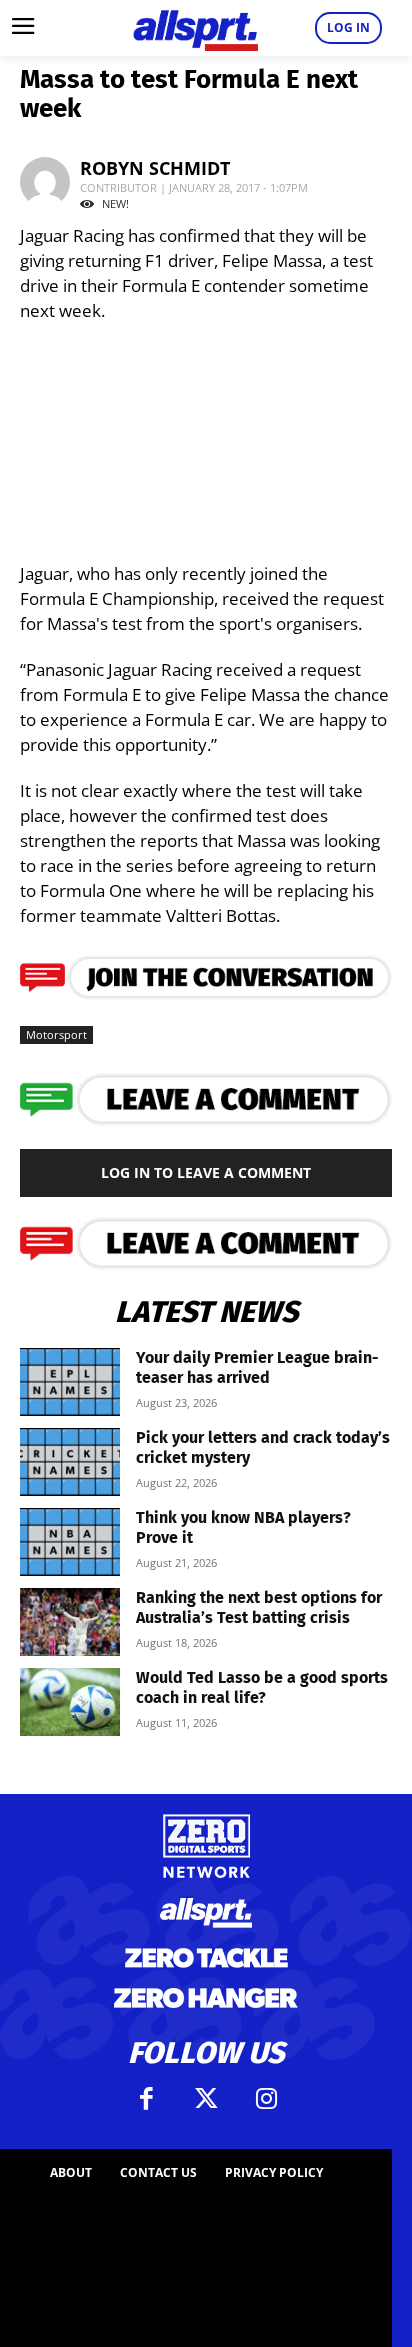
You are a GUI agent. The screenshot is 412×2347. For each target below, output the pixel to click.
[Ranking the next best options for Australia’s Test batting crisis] (70, 1622)
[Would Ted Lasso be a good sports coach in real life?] (70, 1702)
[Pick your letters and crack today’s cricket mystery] (70, 1462)
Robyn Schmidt (155, 168)
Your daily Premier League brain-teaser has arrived (257, 1367)
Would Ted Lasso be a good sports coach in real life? (262, 1687)
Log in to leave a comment (206, 1172)
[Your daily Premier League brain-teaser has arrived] (70, 1382)
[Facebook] (146, 2099)
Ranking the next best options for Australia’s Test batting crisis (259, 1607)
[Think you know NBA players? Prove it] (70, 1542)
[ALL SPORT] (195, 28)
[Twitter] (206, 2099)
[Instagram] (266, 2099)
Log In (348, 27)
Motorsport (56, 1034)
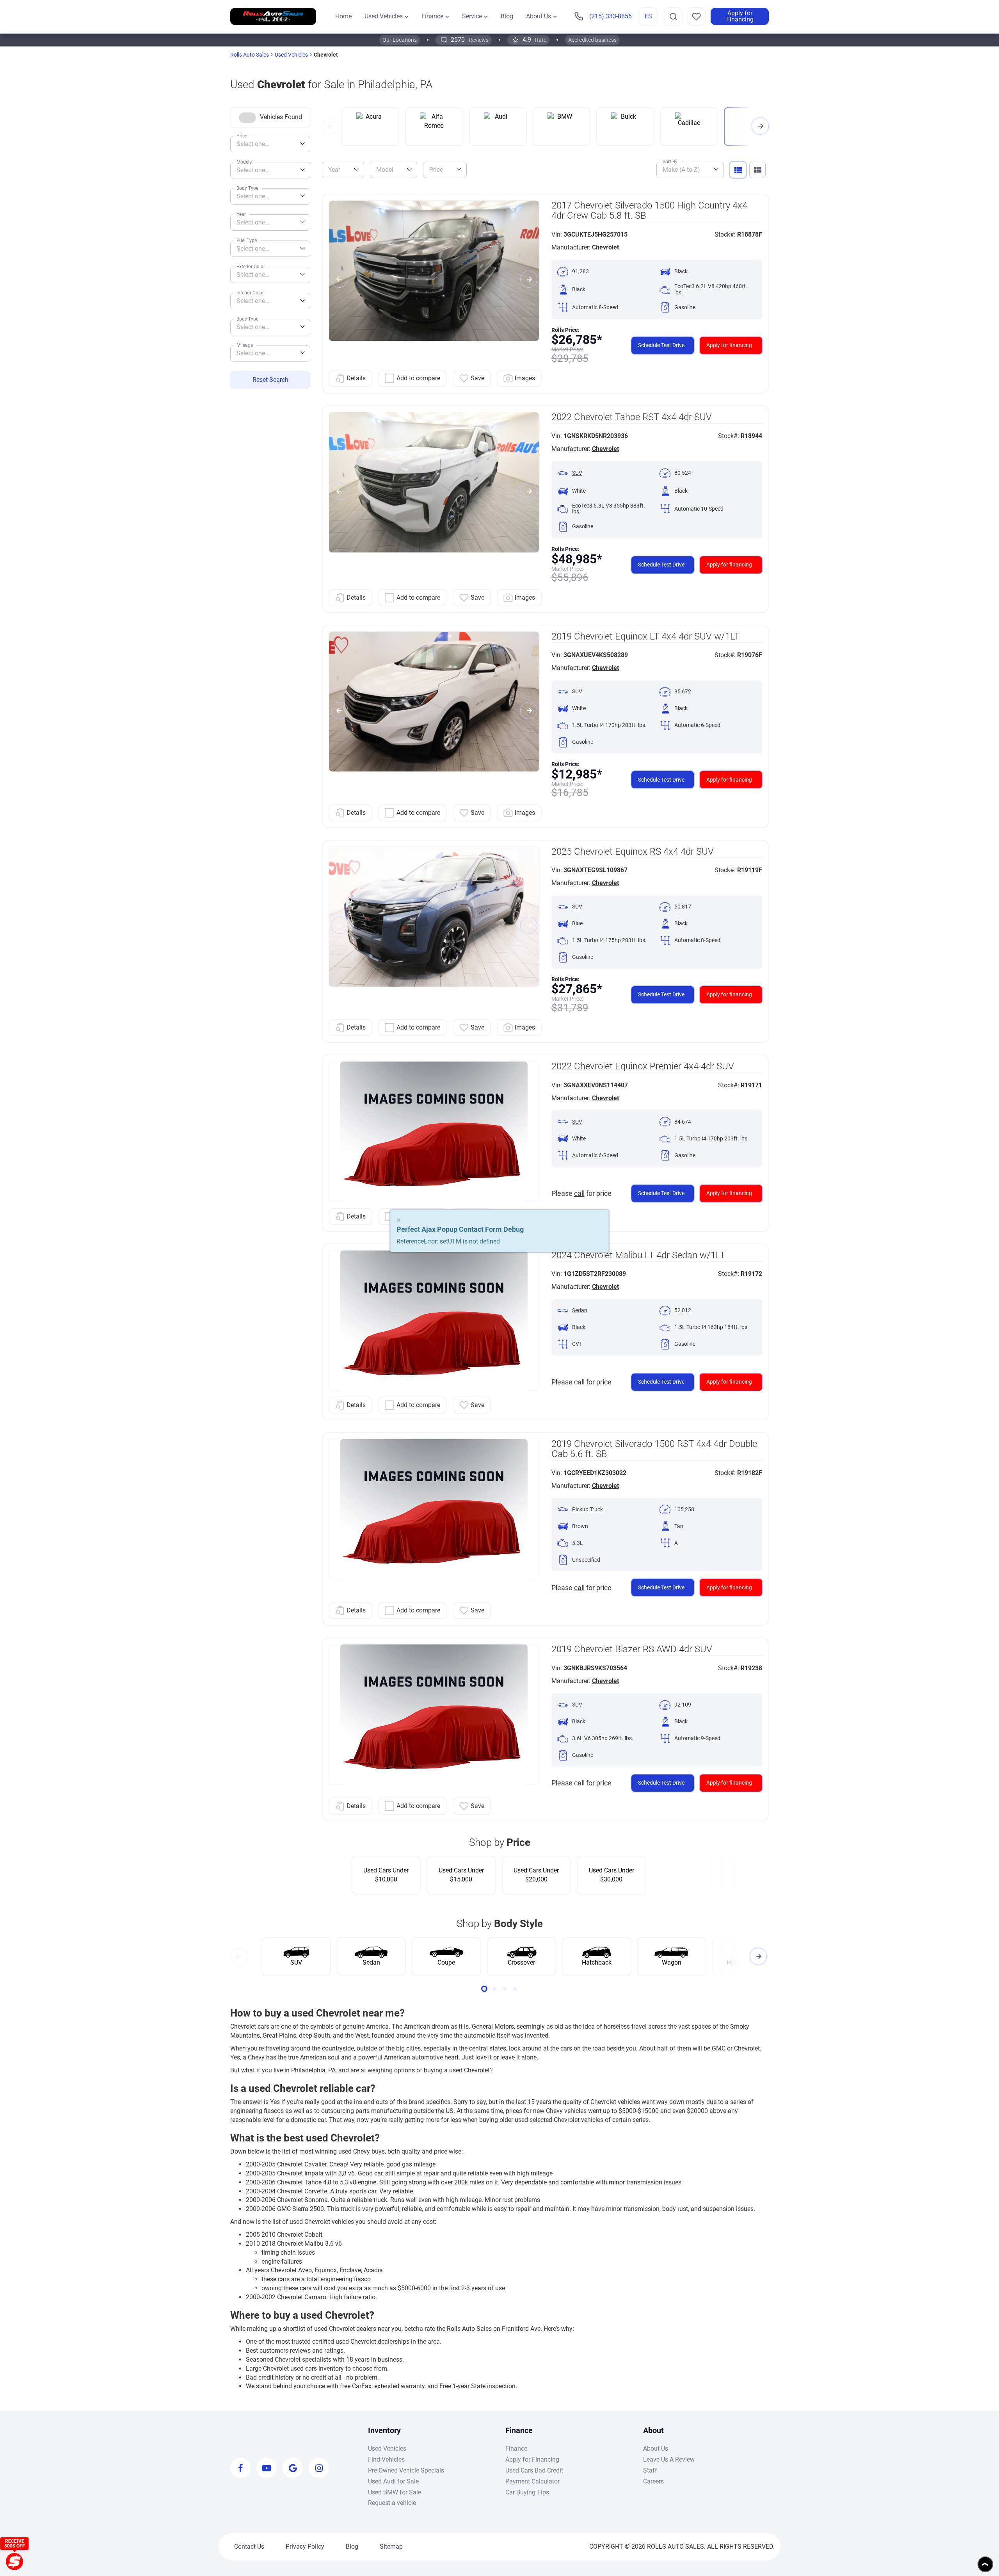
━━━━━━━━━━━━━━━━━━━━━━━━━━━━━━
The task :: Write out the lines beginning at the line with "[Ranking the next" and ending at the last line of the entries. Include no pictures.

Response below ::
[Ranking the next best options for Australia’s Test batting crisis] (70, 1622)
[Would Ted Lasso be a good sports coach in real life?] (70, 1702)
[Pick your letters and crack today’s cricket mystery] (70, 1462)
Robyn Schmidt (155, 168)
Your daily Premier League brain-teaser has arrived (257, 1367)
Would Ted Lasso be a good sports coach in real life? (262, 1687)
Log in to leave a comment (206, 1172)
[Your daily Premier League brain-teaser has arrived] (70, 1382)
[Facebook] (146, 2099)
Ranking the next best options for Australia’s Test batting crisis (259, 1607)
[Think you know NBA players? Prove it] (70, 1542)
[ALL SPORT] (195, 28)
[Twitter] (206, 2099)
[Instagram] (266, 2099)
Log In (348, 27)
Motorsport (56, 1034)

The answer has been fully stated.